= Data extract =

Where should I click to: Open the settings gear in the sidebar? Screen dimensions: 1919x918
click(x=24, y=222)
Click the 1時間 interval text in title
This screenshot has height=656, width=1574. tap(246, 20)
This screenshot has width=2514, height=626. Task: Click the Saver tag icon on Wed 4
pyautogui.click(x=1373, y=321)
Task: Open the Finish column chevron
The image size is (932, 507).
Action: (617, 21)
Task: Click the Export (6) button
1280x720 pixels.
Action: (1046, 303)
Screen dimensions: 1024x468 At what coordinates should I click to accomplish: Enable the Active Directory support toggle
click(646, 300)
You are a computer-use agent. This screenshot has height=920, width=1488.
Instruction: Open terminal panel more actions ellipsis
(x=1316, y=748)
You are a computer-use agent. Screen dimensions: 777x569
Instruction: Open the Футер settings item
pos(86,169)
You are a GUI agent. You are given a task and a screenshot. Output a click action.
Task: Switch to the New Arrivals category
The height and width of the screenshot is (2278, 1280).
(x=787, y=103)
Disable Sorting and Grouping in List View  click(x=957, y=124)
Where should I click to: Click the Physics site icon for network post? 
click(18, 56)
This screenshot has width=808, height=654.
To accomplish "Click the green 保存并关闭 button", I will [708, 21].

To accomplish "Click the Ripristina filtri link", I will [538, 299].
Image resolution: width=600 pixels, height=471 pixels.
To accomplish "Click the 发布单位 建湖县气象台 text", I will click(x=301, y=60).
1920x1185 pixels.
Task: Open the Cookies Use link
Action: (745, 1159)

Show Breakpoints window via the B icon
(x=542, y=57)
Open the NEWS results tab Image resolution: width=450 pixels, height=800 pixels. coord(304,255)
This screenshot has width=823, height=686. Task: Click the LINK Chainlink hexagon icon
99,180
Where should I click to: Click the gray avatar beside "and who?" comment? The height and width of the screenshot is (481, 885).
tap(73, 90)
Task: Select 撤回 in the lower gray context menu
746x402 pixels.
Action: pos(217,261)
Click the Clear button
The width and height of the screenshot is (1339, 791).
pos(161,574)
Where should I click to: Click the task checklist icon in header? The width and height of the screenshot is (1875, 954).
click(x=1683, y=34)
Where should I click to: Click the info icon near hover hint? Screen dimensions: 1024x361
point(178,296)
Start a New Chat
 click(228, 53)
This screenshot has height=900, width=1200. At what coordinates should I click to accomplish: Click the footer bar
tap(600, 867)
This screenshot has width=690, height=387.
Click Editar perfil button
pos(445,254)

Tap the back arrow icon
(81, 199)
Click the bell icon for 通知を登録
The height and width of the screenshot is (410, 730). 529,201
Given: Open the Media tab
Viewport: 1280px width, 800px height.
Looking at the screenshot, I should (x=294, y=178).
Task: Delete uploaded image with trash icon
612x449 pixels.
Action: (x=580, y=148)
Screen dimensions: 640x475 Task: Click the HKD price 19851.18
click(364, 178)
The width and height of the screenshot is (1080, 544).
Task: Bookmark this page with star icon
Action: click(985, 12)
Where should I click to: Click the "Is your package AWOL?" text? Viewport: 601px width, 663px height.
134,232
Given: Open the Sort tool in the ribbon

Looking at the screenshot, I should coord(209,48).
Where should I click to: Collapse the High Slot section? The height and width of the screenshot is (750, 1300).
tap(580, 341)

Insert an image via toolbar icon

= Problem statement =
Please filter the listing down to lines that include the word "agent".

= Task response =
You are a computer-use agent. This screenshot has height=920, width=1488.
You are a computer-use agent. Screen dimensions: 777x569
You are a GUI agent. You are given a task and a screenshot. Output a click action.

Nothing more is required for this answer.